Of the patients in the group not currently receiving a BTA at the time of survey completion, it is unknown how many of these patients were BTA naïve or how many had received BTA therapy in the past. These patients were also not asked the reason for not currently receiving a BTA at the time of survey completion; however, possible reasons include a recent BM diagnosis, poor prognosis, short life expectancy, patient refusal, a perceived low risk of SREs, and an interruption in BTA therapy [15]. Although this study focused on bone metastatic BC patients and BTA use at the time of survey completion, clinical trials have investigated adjuvant bisphosphonate use in post-menopausal early-stage BC patients; however, a limitation of this study is that it did not capture a prior history of BTA use in a non-metastatic setting [29].

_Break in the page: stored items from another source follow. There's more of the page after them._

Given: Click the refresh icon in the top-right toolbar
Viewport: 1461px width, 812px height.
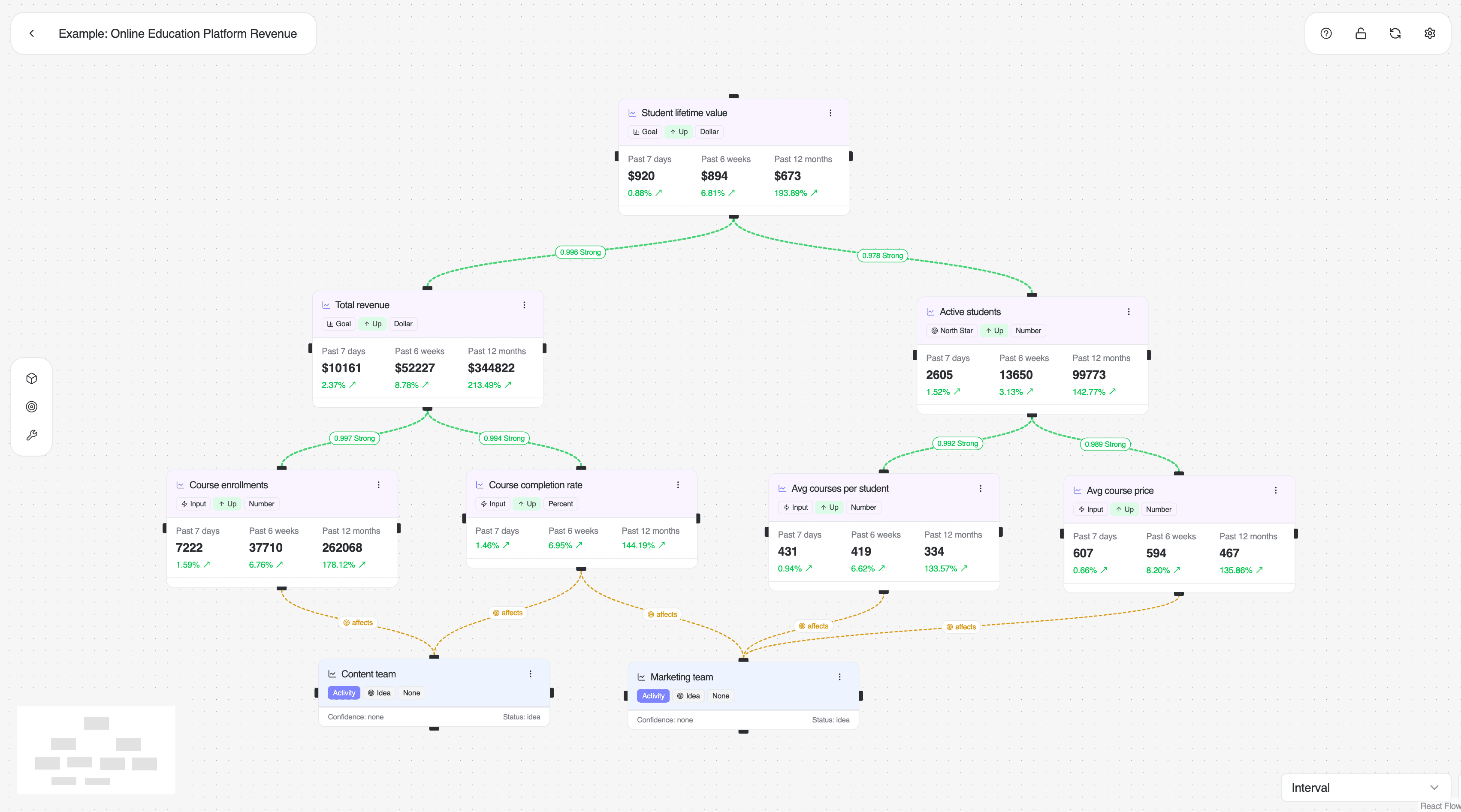Looking at the screenshot, I should [x=1395, y=33].
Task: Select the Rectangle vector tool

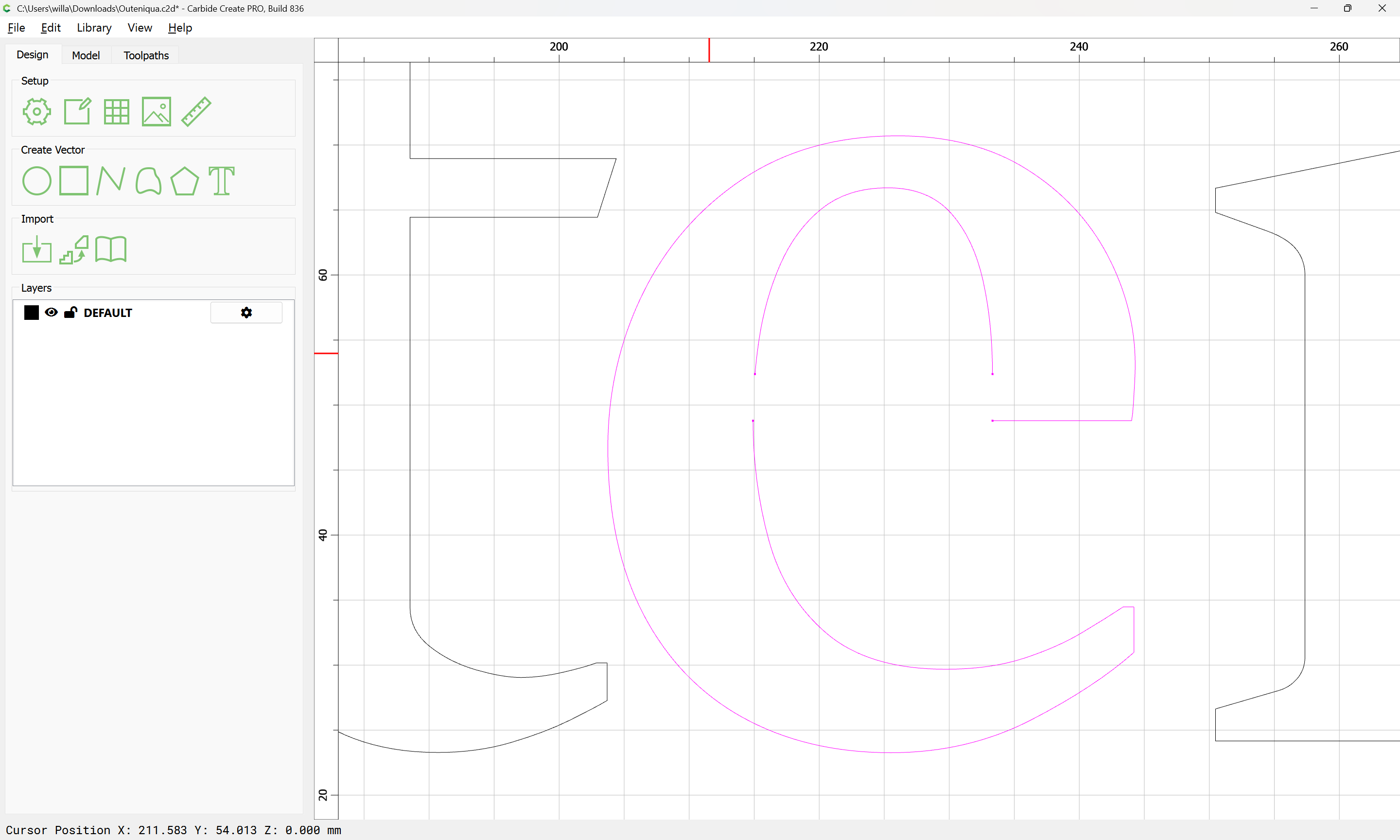Action: 73,181
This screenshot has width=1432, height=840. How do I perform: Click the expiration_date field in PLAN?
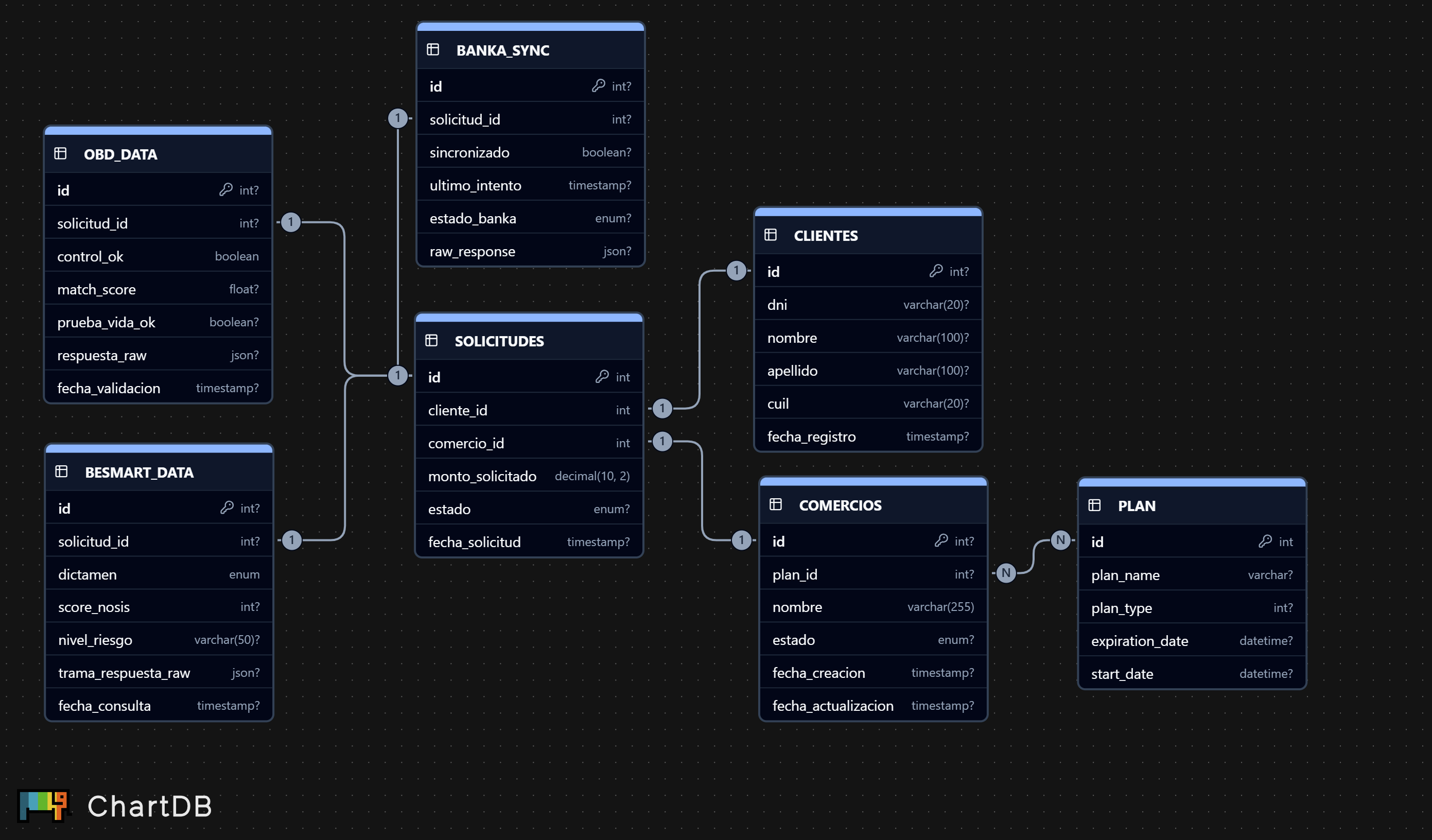pos(1139,641)
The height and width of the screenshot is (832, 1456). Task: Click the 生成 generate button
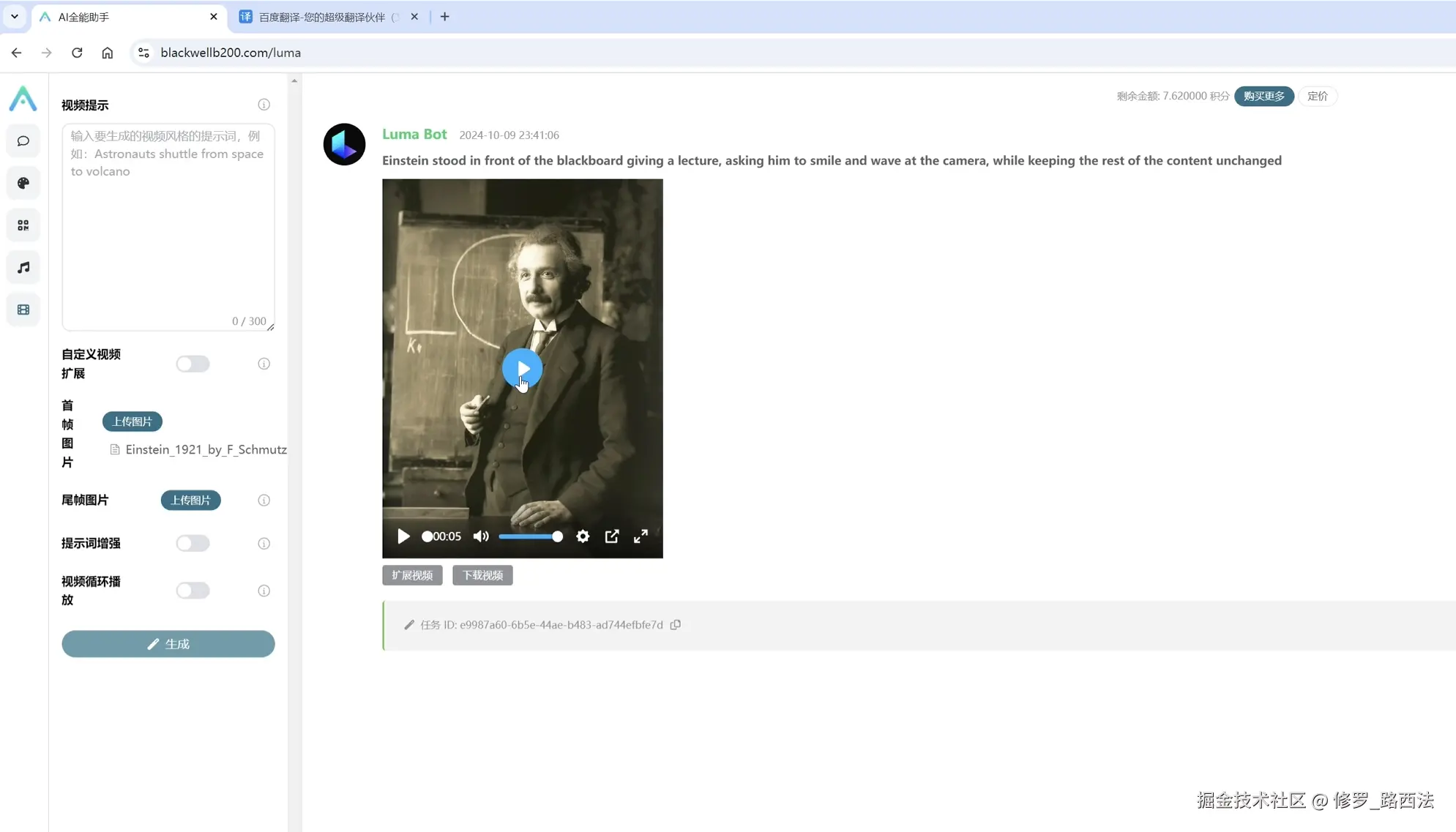click(x=168, y=644)
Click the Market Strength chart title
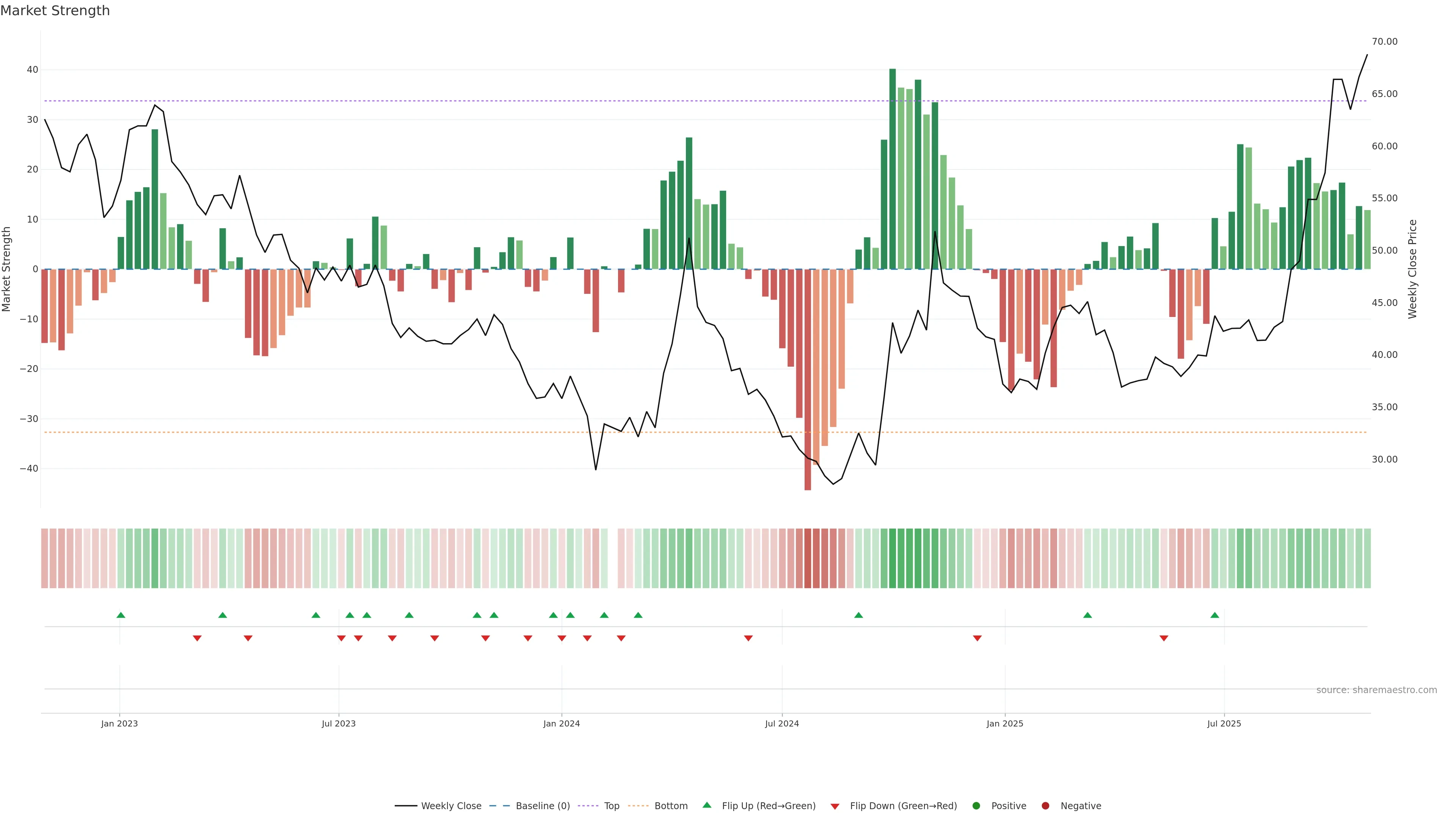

There are limitations that should be considered when interpreting this study. As previously discussed, recall bias may influence the findings of this patient-based study. Additionally, the willingness of a patient to participate in this survey study may be influenced by overall health status and survivor bias, and, thus, cancer severity or metastatic status and treatment may influence the results. The study may not be reflective of the knowledge and/or experience of the average bone metastatic BC population. Study demographics showed that patients were notably young, well-educated, and covered by private insurance. Digital recruitment methods favor patients with access to the internet and that are seeking digital information and/or connections. These patients may be more engaged and/or informed about their health compared to the average patient with a similar diagnosis.

Conclusions

Gaps in bone health awareness and education delivery were observed in bone metastatic BC patients. These gaps were amplified in patients not receiving current BTA therapy. In particular, patients reported receiving inadequate information about bone-related side effects from cancer treatments, availability of medication(s) to prevent SREs, and information regarding lifestyle changes that may help to protect and preserve bone health. There are opportunities for HCPs to provide more and improved bone health information to patients and for information to be communicated through repeated discussions and varied methods. Patient feedback revealed that the survey unintentionally served as an educational tool, which should be considered in future survey design. There is a need for earlier and more effective patient- and provider-oriented interventions to delay or prevent painful SREs and improve HRQoL, particularly as advancements in treatment extend life expectancy.